PP38 - PDIA1 overexpression activates acutely Nox1 NADPH oxidase in VSMC

Abstract

Mechanisms regulating NADPH oxidase remain open and include the redox chaperone protein disulfide isomerase (PDI). We described previously that PDI transient overexpression in VSMC enhances basal Nox1 mRNA expression and activity, without any further response for AngII stimulus in ROS production.

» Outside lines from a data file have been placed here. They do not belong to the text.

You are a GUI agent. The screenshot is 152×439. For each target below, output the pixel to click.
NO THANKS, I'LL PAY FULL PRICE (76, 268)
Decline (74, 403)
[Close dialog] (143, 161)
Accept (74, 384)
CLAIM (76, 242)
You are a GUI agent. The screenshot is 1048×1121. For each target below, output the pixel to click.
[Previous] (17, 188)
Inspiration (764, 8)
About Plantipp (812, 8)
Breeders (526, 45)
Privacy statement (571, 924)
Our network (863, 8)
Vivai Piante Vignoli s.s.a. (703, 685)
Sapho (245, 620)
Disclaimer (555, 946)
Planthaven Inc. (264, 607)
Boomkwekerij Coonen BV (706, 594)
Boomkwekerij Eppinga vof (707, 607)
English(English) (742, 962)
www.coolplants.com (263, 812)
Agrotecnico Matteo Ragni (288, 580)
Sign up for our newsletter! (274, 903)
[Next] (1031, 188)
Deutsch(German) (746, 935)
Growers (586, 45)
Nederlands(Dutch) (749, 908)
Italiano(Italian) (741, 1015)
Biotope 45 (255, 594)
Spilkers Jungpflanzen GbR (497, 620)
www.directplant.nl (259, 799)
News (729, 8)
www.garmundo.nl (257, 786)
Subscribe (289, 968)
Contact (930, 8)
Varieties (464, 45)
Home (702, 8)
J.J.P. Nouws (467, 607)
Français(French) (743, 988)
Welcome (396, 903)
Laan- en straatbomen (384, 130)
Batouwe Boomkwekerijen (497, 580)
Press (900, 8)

Here we investigated whether Nox1 activation mediated by PDI overexpression may involve AngII receptor (AT1R).We developed rabbit aortic VSMC with doxicycline inducible system for rat PDI (VSMC-PDI), which showed 3,5 fold increased total PDI expression after 48h of doxicycline addition. VSMC-PDI showed increased superoxide production by NADPH-triggered enriched membrane fraction (1 vs. 2,5 ± 0,03 RLU/mg protein, lucigenin reduction), which was totally inhibited by Nox1/4 inhibitor (GKT136901, 100uM). VSMC-PDI showed higher migration trajectories vs. VSMC with no stimulus (1 vs. 1,75 ± 0,04 pixels, end distance from origin by single cell migration assay for 16h). Although inhibitors of AT1R (losartan and candesartan, 10-100nM for 16h) decreased intracellular superoxide (2-hydroxyethidium quantification by HPLC) or extracellular H2O2 (AmplexRed assay) productions mediated by PDI transient overexpression, there is no direct PDI interaction with AT1R, based on several confocal microscopy analyzes in both VSMC and HEK293 cells transfected with AT1R-GFP. Since AT1R activates β-arrestin1/2 signaling, we silenced β-arrestin1/2 with further PDI induction in VSMC-PDI. Preliminary results suggest no changes in Nox1 NADPH activity. Finally, chronic VSMC-PDI (obtained after antibiotic selection of VSMC transiently transfected, 4 fold increased PDI expression) showed no more increased intracellular superoxide or Nox1 NADPH oxidase activation compared to basal VSMC. The mechanisms underlying Nox1 acute activation by PDI overexpression in VSMC does not involve direct interaction with AT1R, and might not involve β-arrestin1/2. Chronic PDI overexpression may induce VSMC redox adaptations, since Nox1 NADPH oxidase activity is decayed to basal levels.